The Clintons are everywhere, including Chelsea, giving up her $600,000-a-year NBC job to have a baby, assuring the family succession from Bill, to Hillary, to Chelsea, then to the baby, making the Tudors look like pikers by comparison.
There are people — there are Democrats — who are not excited about a Clinton candidacy. I found her uninspiring as secretary of state, unwilling to take on tough issues — Israel-Palestine negotiations, the Iran nuclear/economic sanctions stalemate, neither the Iraq nor the Afghanistan wars, or knotty U.S. relations with China or Russia — for fear of getting her paint scratched in advance of a possible presidential bid. John Kerry has showed himself to be much less risk-averse, to his credit and America’s advantage.
On the other hand, no one seems to have any bright ideas as to who might be the Democratic candidate if not Ms. Clinton. Names mentioned include Govs. Martin O’Malley of Maryland and Andrew Cuomo of New York, but there is little enthusiasm for them, or for Vice President Joe Biden or California Gov. Jerry Brown.

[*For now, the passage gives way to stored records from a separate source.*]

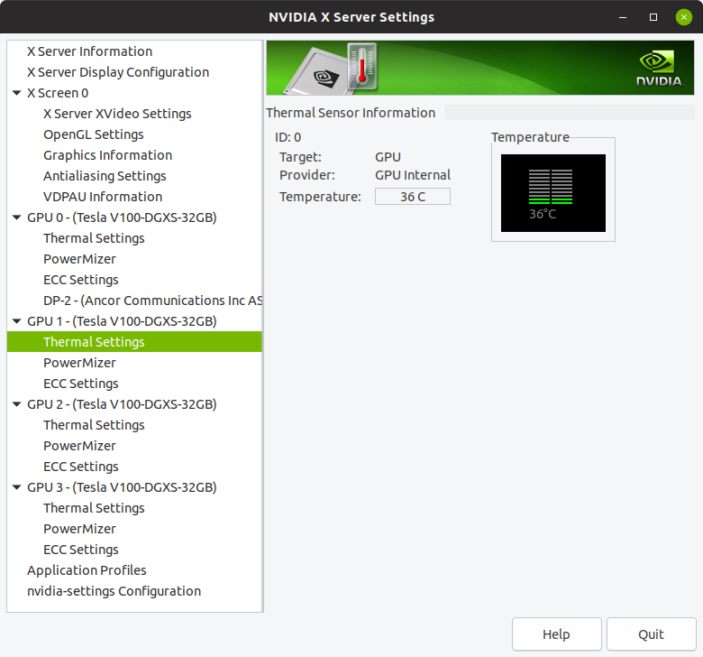
Task: Click the temperature gauge graphic
Action: (x=552, y=192)
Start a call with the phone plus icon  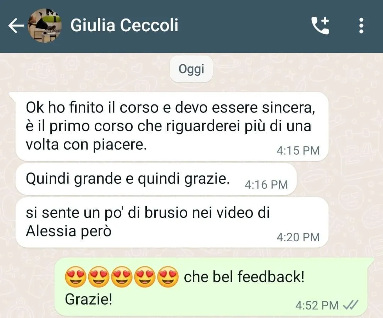(x=320, y=26)
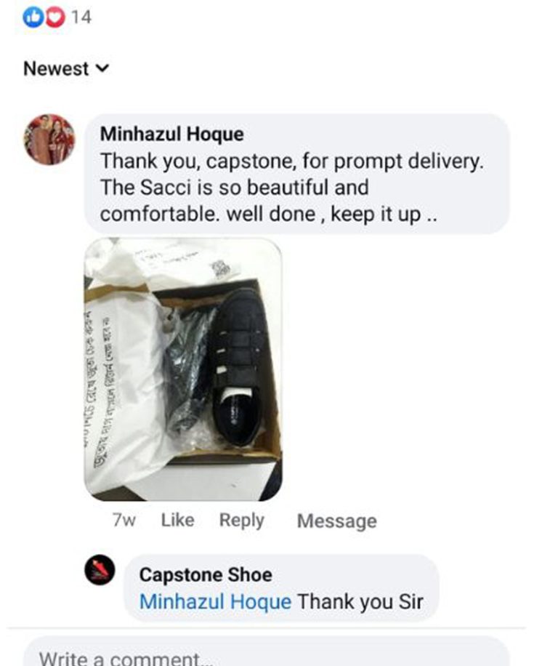Open the Capstone Shoe page name
Viewport: 558px width, 666px height.
point(206,574)
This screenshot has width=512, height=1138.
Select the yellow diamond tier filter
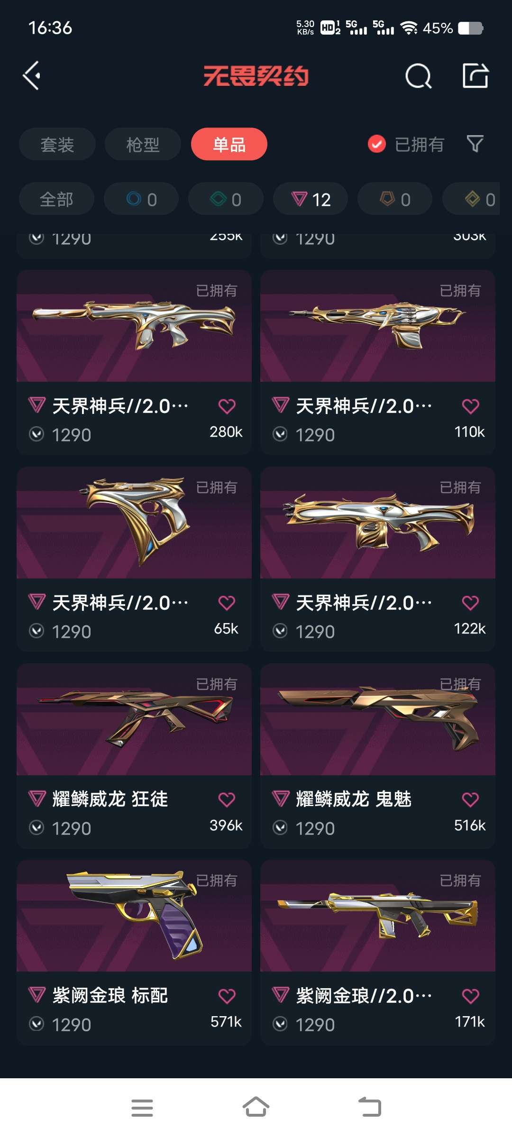471,199
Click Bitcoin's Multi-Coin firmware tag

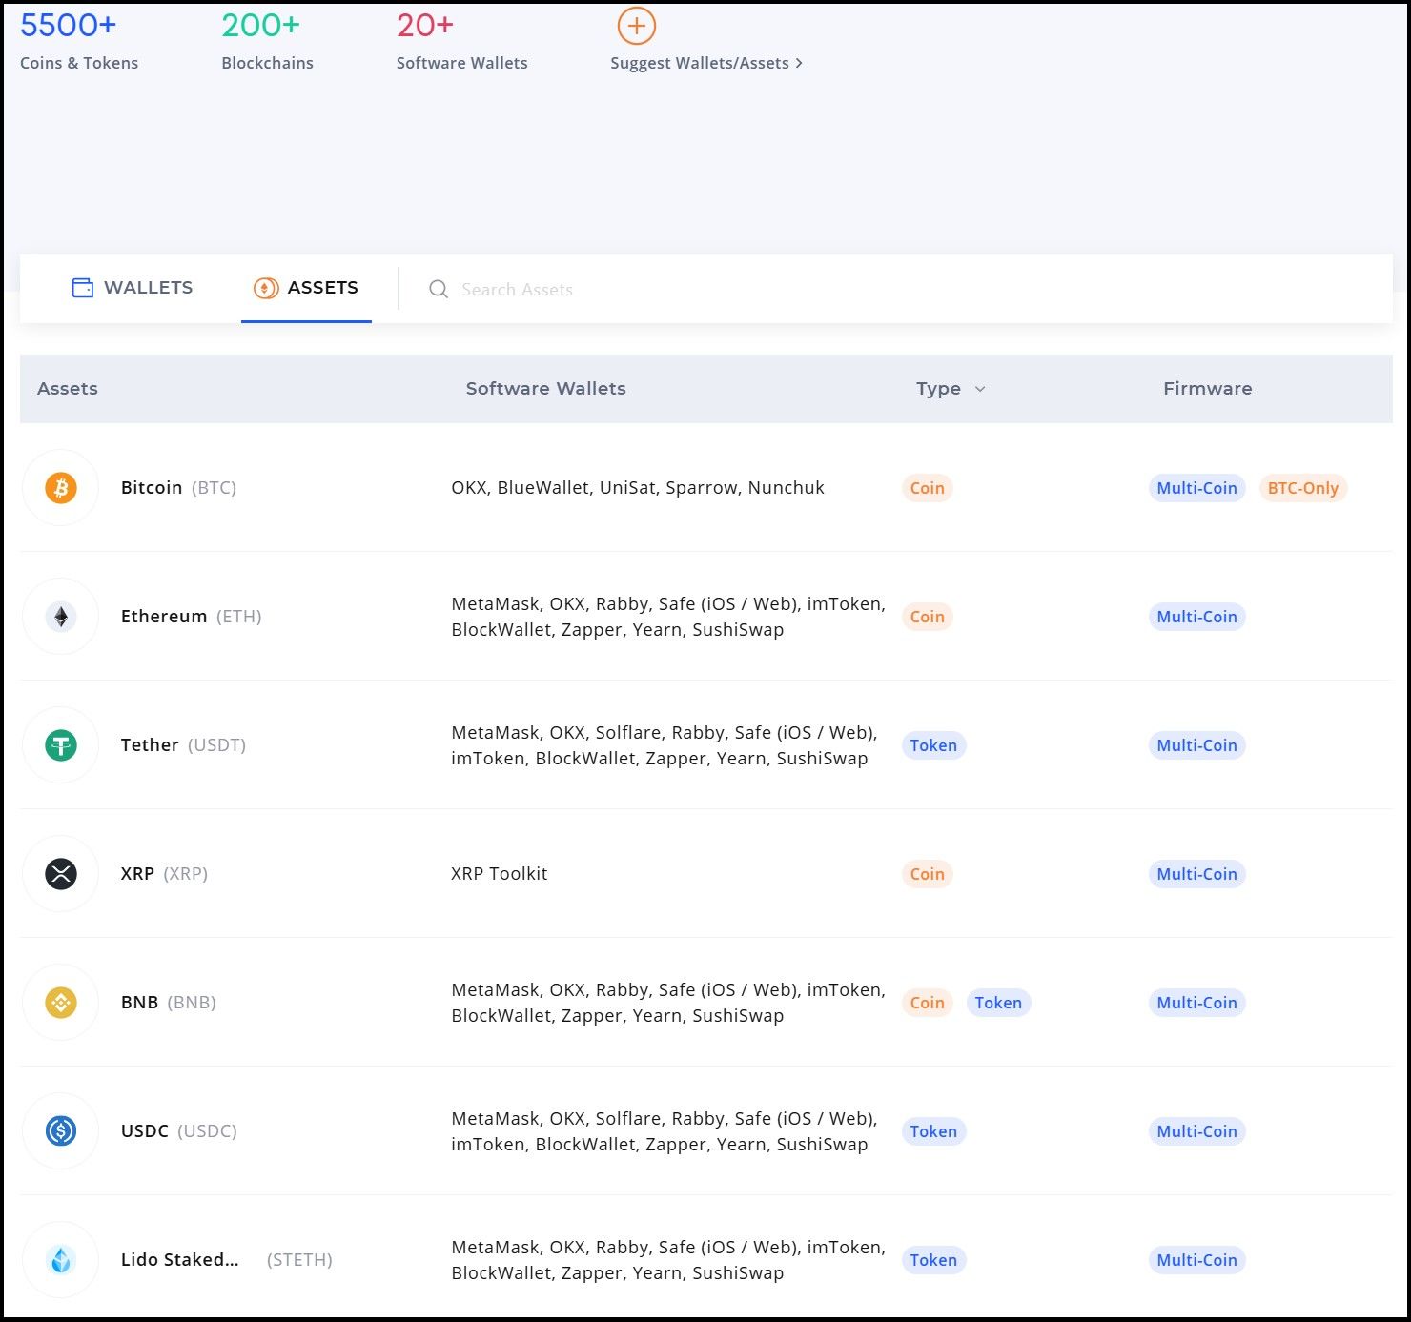point(1196,488)
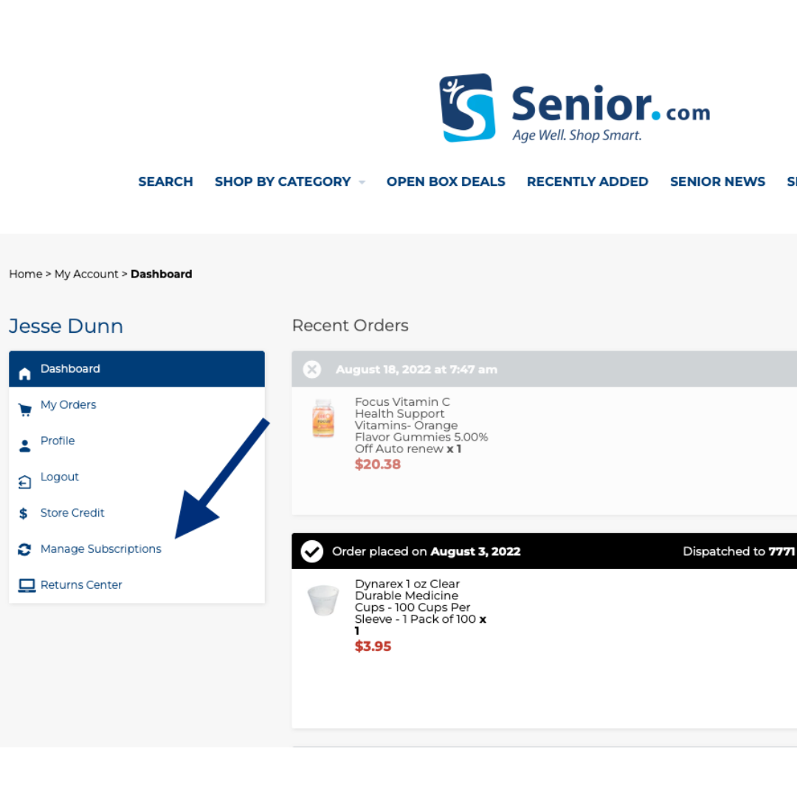Select the Dynarex medicine cups thumbnail
This screenshot has height=797, width=797.
(323, 601)

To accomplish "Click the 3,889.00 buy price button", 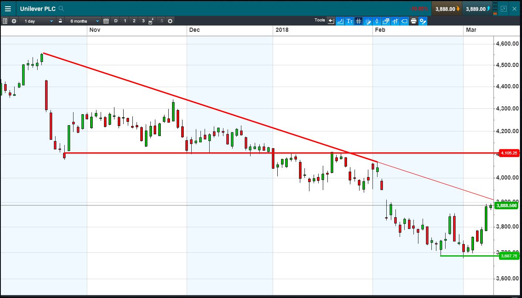I will click(x=477, y=9).

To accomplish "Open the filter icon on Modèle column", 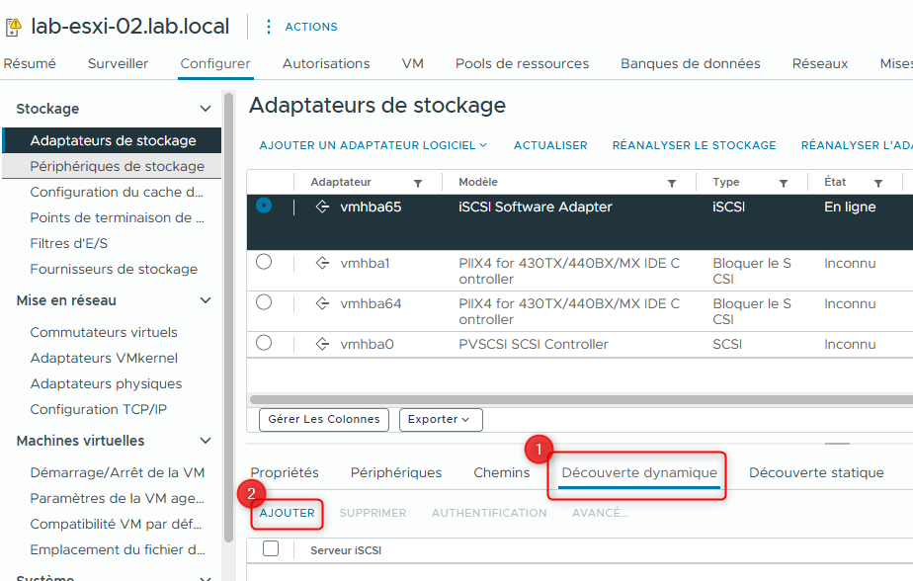I will click(673, 183).
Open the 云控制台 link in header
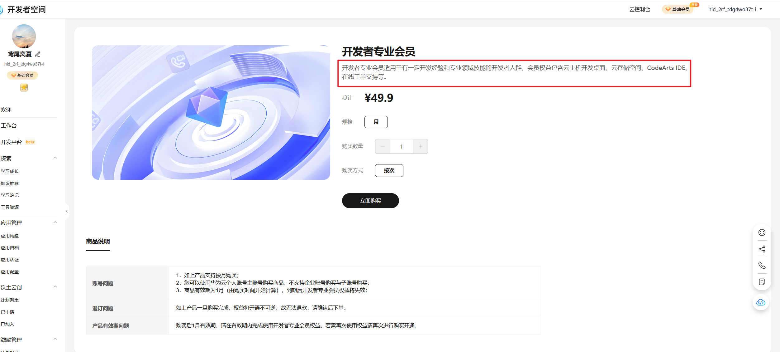The width and height of the screenshot is (780, 352). [x=640, y=9]
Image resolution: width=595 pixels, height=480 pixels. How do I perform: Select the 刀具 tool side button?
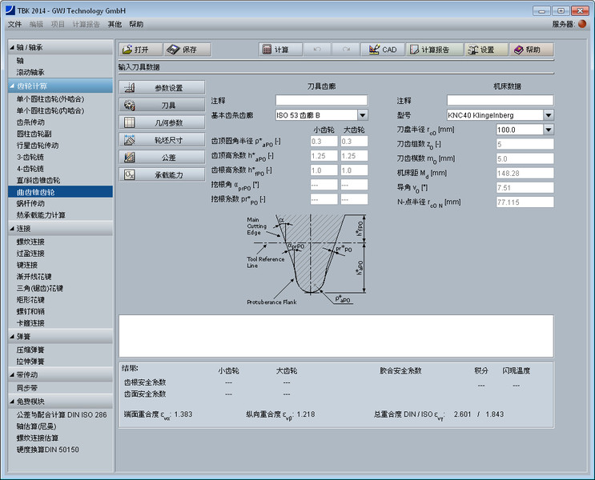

The Republicans inspire even less certainty, interest or hope. Sen. Ted Cruz and Gov. Rick Perry of Texas are generally considered to be, respectively, crazy and intellectually challenged. The Republicans’ 2012 vice presidential candidate, Paul Ryan of Wisconsin, seems a heartless automaton. And despite whatever efforts they mount to avoid it, the Republicans are expected to display in 2016 another clown show of possible candidates, as they did in 2012. Rick Santorum and Newt Gingrich are tanned, rested and bloated with right-wing-nut campaign funds.
When I point out to Washington types that it’s only 2014 and in 2006 no one was taking Barack Obama seriously, they look at me with expressions that say, “Poor Pittsburgh provincial.” Even though the important midterms are only two months off, the main game in Washington remains 2016. (Don’t they realize that Nov. 4 presents a golden opportunity to get rid of most of the hated do-nothing Congress?)
At a wedding reception Saturday, I took the case of Ferguson, Missouri, to deliver an eloquent “Get out the vote” lecture to two probable nonvoters. They agreed, but delivered in return a “crazy white liberal” look and probably will continue not to vote.
Action on critical domestic issues is stuck. Immigration reform is obvious, even to Republicans perspicacious enough to see death through demographics looming for their party if they continue to stick their fingers in Hispanic voters’ eyes. But the temptation to appeal to jingoist whites among their campaign contributors remains too strong a motivator.
Tax reform, for individuals and corporations, screams out to both inversionist-minded companies and wild-eyed anti-inequality types like me as needing badly to be done. But there is no stomach for taking on hard work like that among America’s largely bribed, entitled and self-obsessed legislators and political technicians.
Foreign affairs is so populated by monsters that both parties fear it as a campaign issue. Here is a short list of ghastly issues: Ukraine, Iraq-Syria, Israel-Palestine, Pakistan-India, Ebola and disintegrating Africa.
President Obama is amusing himself at the moment by threatening to make members of Congress vote on whether to bomb Islamic State facilities in Syria and Iraq. They are torn between wanting to look tough on Islamist terrorists and being caught dragging America into another expensive, stupid Middle East war. If Mr. Obama’s hopes to stay out of another such war, he is absolutely right to say he won’t launch one unless Congress agrees and it is preceded by the construction of an international coalition.
The other big issue — Ukraine and Russia — I see as a local Eastern European matter. Russia is to Ukraine as the United States is to Mexico. Imagine Americans’ reaction if U.S. actions toward Mexico — the Alamo and Texas independence, the Mexican War, the Gadsden Purchase — had been accompanied by foreign economic sanctions against the United States and threats of war by Great Britain, France, Russia and the (then-nonexistent) Organization of American States?
Americans now should be eternally grateful that Ukraine is not a member of NATO or the European Union, and keep it like that.
Let’s let this fall be characterized by falling leaves, football and sensible elections, not by our country being dragged into another war, profitable only to the arms industry, rich people and the Pentagon.